I retired from Procter & Gamble R&D about a year ago after 30 years—24 of which were spent in an R&D leadership role as section head or associate director. I was asked near the end if I could offer tips for leading groups varying from about 15 to 75 scientists, who work in an intense and dynamic industry R&D setting. Here are my responses.
- Be true to yourself and your principles and values—never waver from your personal principles and values. There will be temptations to do so; however, remember that you must live with yourself first, all day every day.
- Focus on the science—drive technical mastery. Know your technical area and maintain your expertise. You are leading scientists, and everything in R&D starts with the science.

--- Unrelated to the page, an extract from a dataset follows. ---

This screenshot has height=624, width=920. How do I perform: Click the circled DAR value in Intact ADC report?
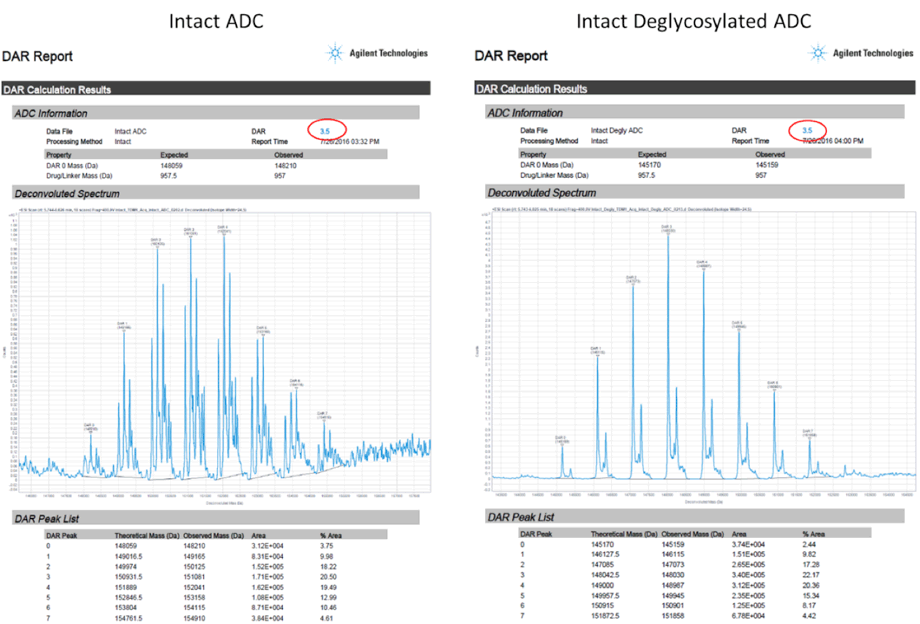[x=324, y=131]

- Be respectful of everyone always—this is true in every interaction, everywhere, all the time. Every interaction leaves an outcome, and you want positive outcomes.
- Lead actively and in service of others—create opportunities for others to thrive and help them to do so. However, actively jump in and work to get things done if the group needs it.
- Look for opportunities to collaborate—there is much to do and never enough people or time to do it. Look for opportunities to partner with others to get things done.
The opinions expressed in this article are the author's own and do not necessarily reflect the view of their employer or the American Chemical Society.